# KFC / Kentucky Fried Chicken



## Pensive Emoji (Jul 7, 2021)

KFC in recent years has pulled off some of the most outlandish marketing strategies from a fast-food company ever.
It could all possibly be done at an attempt to distract you from the fact that the Colonel himself didn't like the company.





One of the earliest examples I know of KFC trying out something is in 2014 when they released keyboards, mouses, USB's, and earing's.



Spoiler: Merch









Then in 2015 releasing a limited run of a comic featuring the Colonel in the DC universe (1) and in 2016 making the second part (2). In the same year they made a phone charger, got into a controversy over a NSFW ad, created the @KFC_ES account, and released sunscreen, and nail polish

In 2017 they made a romantic novel, launched a fried chicken into space, released the third comic, bath-bombs, and a phone

Made a dating sim in 2019, and finally in 2020 they released a romance movie, made the dystopian decision to 3d print chicken, and announced the KFConsole


Now I ask you fellow kiwi's, does any of this make you want to invest in KFC? Does this actually increase sales by a significant amount / help branch out the company? Would you buy any of the products? Wtf would be the next thing they announce? And finally, would you sex Colonel Sanders?


----------



## Ramborambo (Jul 7, 2021)

Pensive Emoji said:


> And finally, would you sex Colonel Sanders?


Finger Lickin' Good.


----------



## Just A Butt (Jul 7, 2021)

Pensive Emoji said:


> fellow kiwi's


----------



## General Tug Boat (Jul 7, 2021)

Just A Butt said:


> View attachment 2325687







As soon as the puzzle pieces come out...  @Pensive Emoji


----------



## Toolbox (Jul 7, 2021)

I'm betting the Colonel's worst regret was signing over the rights of his likeness to them. They've bastardized his image to kingdom come. The recent years long campaign of terrible comedians being chosen to dress up as him via blind dart throwing has to be the worst of it yet.


----------



## longjohn (Jul 7, 2021)

I read once that the Colonel would street fight on the side of his growing empire and capped some guy in a gun fight. So that's pretty rad. Colonel was a hot tempered hooligan, and even though KFC isn't great, the thought of a pudgy man slinging chicken and punching rivals on the way to the top warms my heart enough to stop in every now and again tbh. Him not liking the chicken just adds to the experience and someone should pitch that to the marketing department because Colonel's lore is more interesting than whatever they're doing now. 

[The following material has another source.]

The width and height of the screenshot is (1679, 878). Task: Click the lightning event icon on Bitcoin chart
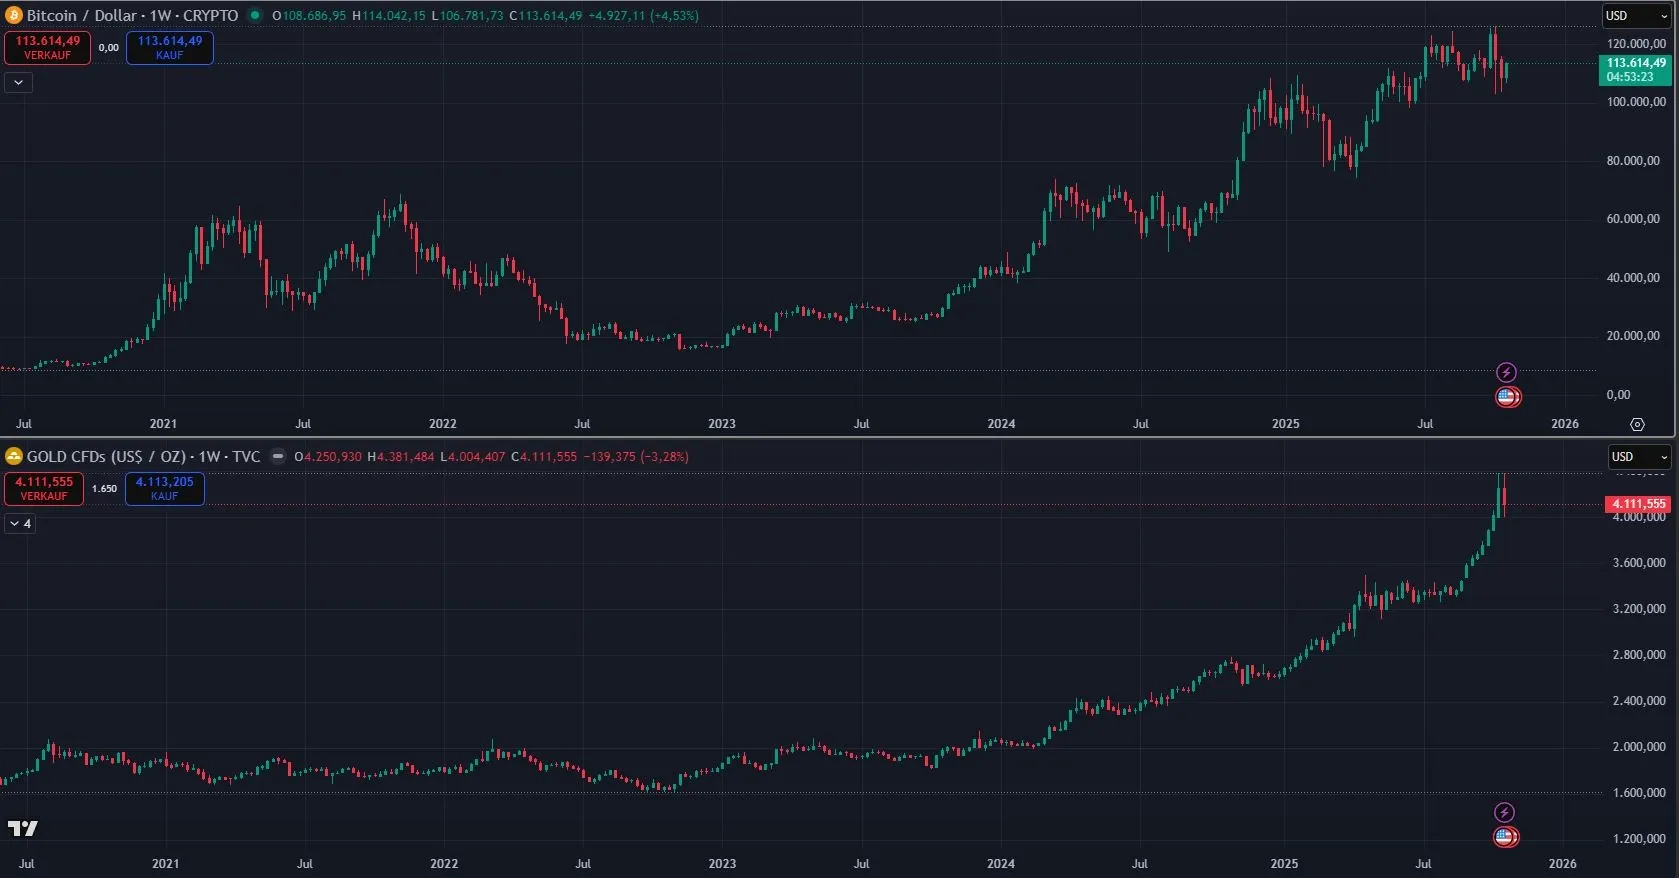click(1506, 373)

Chad old timey KFC>Virgin modern KFC


----------



## A Gay Retard (Jul 7, 2021)

Toolbox said:


> I'm betting the Colonel's worst regret was signing over the rights of his likeness to them. They've bastardized his image to kingdom come. The recent years long campaign of terrible comedians being chosen to dress up as him via blind dart throwing has to be the worst of it yet.

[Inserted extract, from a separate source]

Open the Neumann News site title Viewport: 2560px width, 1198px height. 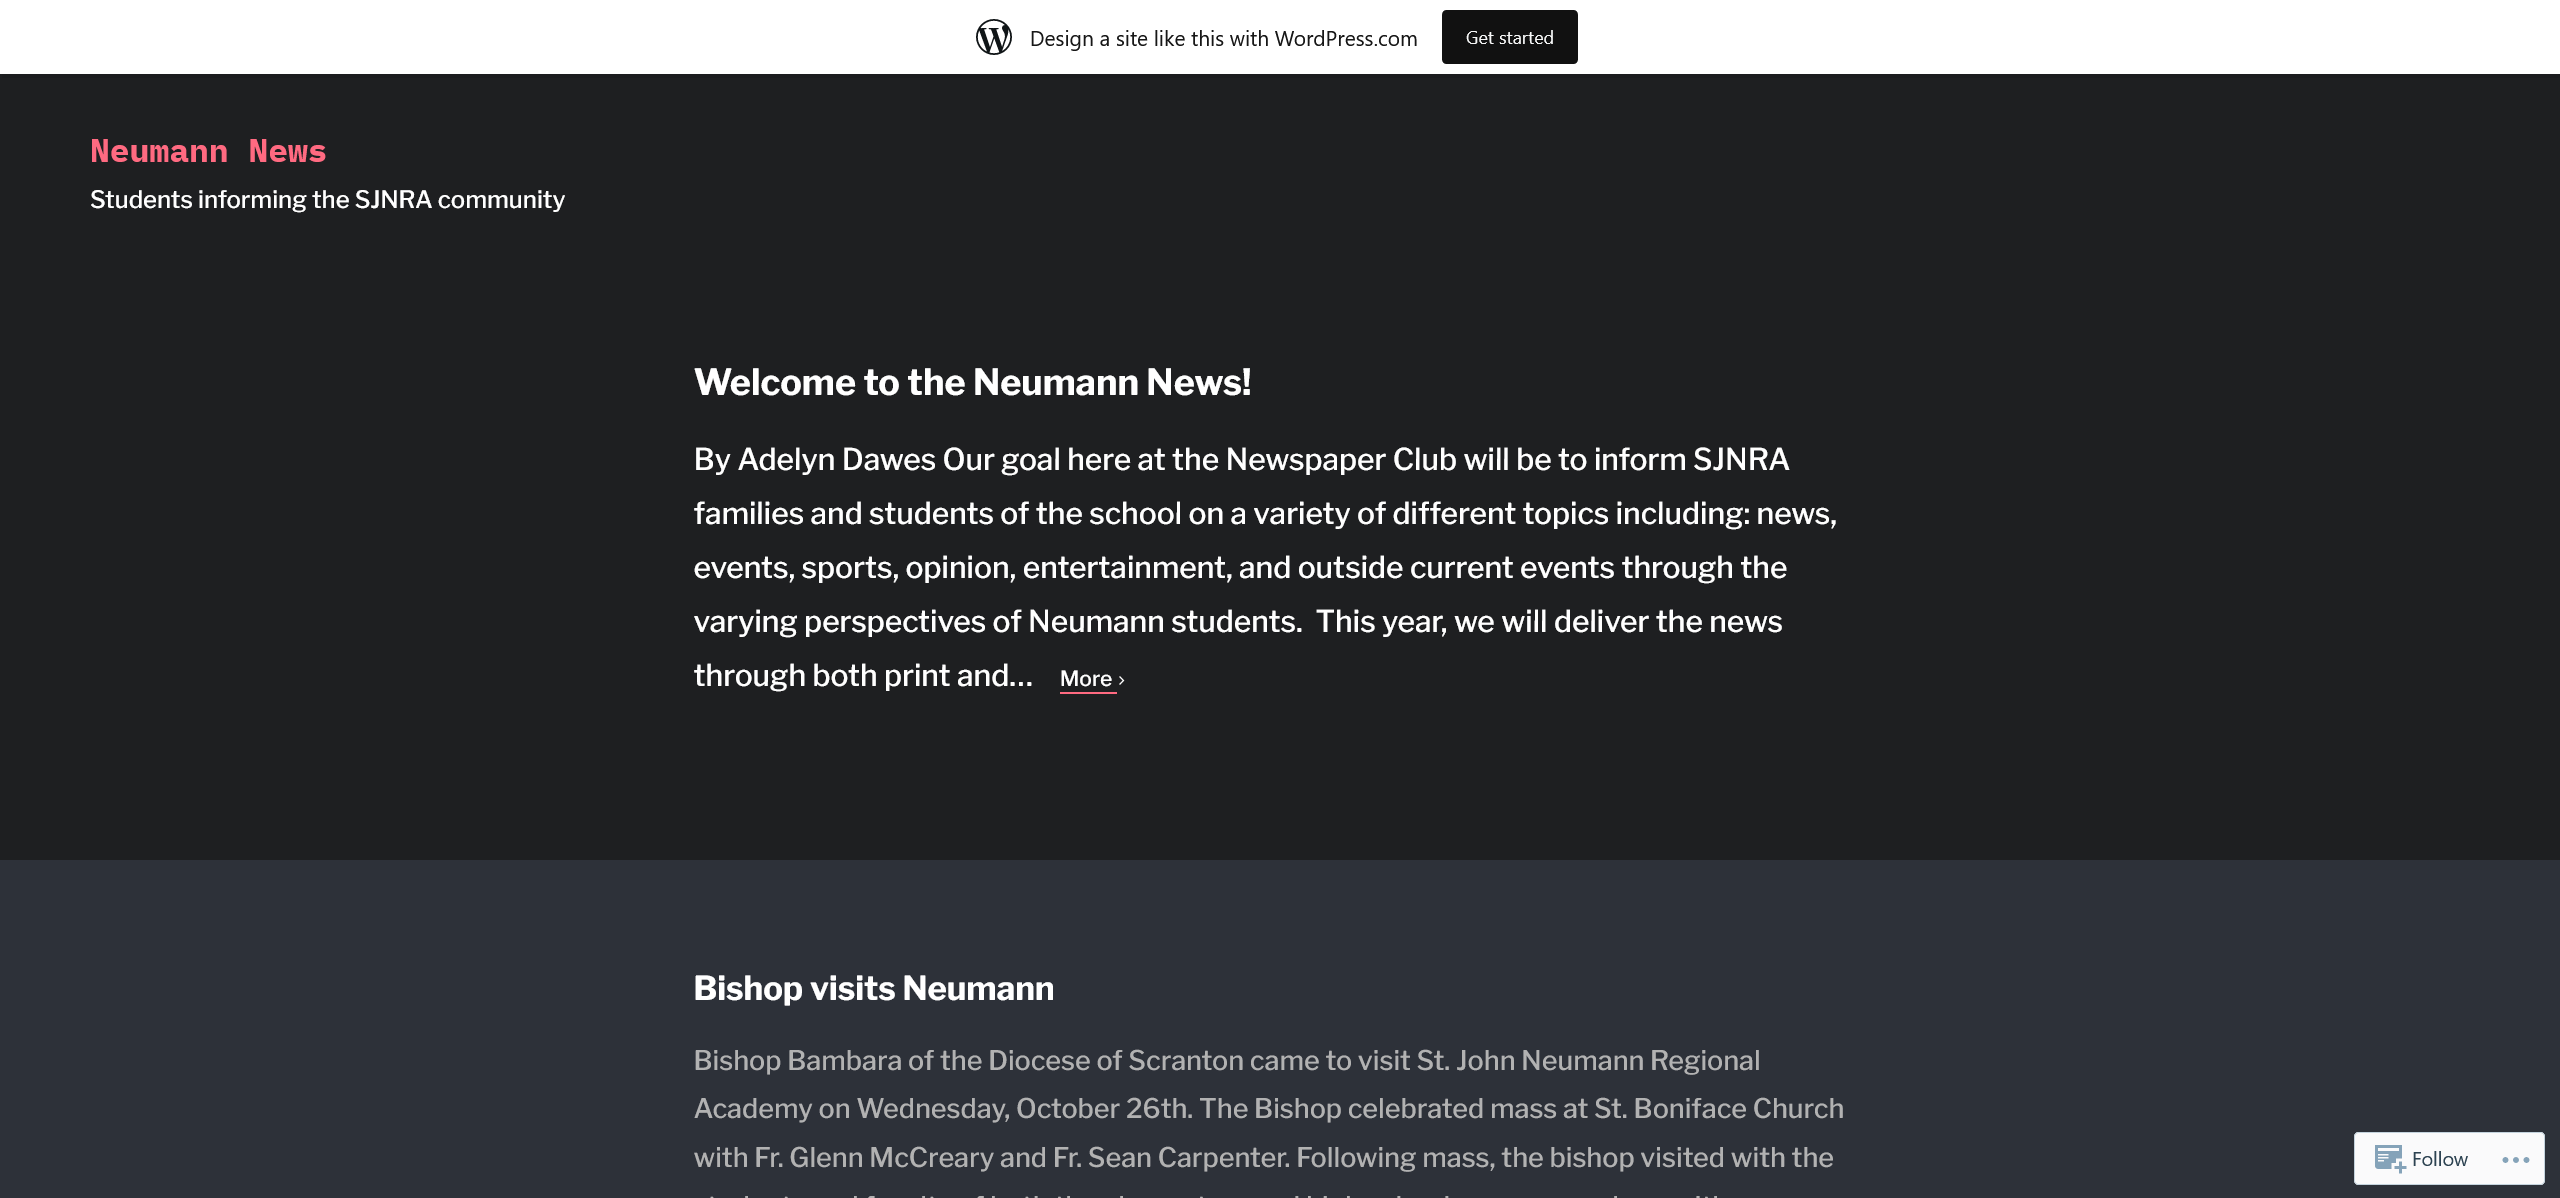click(208, 151)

I know you're not talking about Norm MacDonald


----------



## Drain Todger (Jul 7, 2021)

longjohn said:


> I read once that the Colonel would street fight on the side of his growing empire and capped some guy in a gun fight. So that's pretty rad. Colonel was a hot tempered hooligan, and even though KFC isn't great, the thought of a pudgy man slinging chicken and punching rivals on the way to the top warms my heart enough to stop in every now and again tbh. Him not liking the chicken just adds to the experience and someone should pitch that to the marketing department because Colonel's lore is more interesting than whatever they're doing now.
> 
> Chad old timey KFC>Virgin modern KFC


After he sold off KFC in 1964, the company he sold them to made various “streamlining” adjustments. They watered down the gravy and they started overcooking and fucking up the chicken and loading it up with salt and MSG. KFC back when the Colonel ran the place was probably damn near as good as homemade. The quality of fast food in the US really began seriously declining in the 1970s. Before that, it was actual fucking food. Ask your parents or grandparents about it. They know it’s all gone to shit.


----------



## Sweet and Savoury (Jul 8, 2021)

Everyone knows Popeyes is the superior chicken. 

KFC is greasy crap. 

But you gotta admire the Colonel, read his history. He was one crazy SoB


----------



## Uncle June (Jul 8, 2021)

They've got damn good fries, ill give them that.


----------



## The Spice boi (Jul 8, 2021)

I love how kfc is trying literally everything else but fixing their damn product.

Too expensive, fucking gross (both food and restaurant) and they can't get orders right. Fuck me kfc, just make good chicken, how fucking hard is it.

Jesus niggers can do it ffs.


----------



## Coelacanth (Jul 8, 2021)

Sweet and Savoury said:


> Everyone knows Popeyes is the superior chicken.
> 
> KFC is greasy crap.
> 
> But you gotta admire the Colonel, read his history. He was one crazy SoB


I'd unironically love to see Count Dankula make a video on the Colonel for Mad Lads.

I have a love/hate relationship with KFC. On one hand the team working at the KFC I go to were bros and actually sold me some bottles of their Supercharger sauce because the Supercharger was amazing and I'd save up all my calories when I knew we were going to get food from there, but at the same time they're a brand no different from McD's or Wendy's. 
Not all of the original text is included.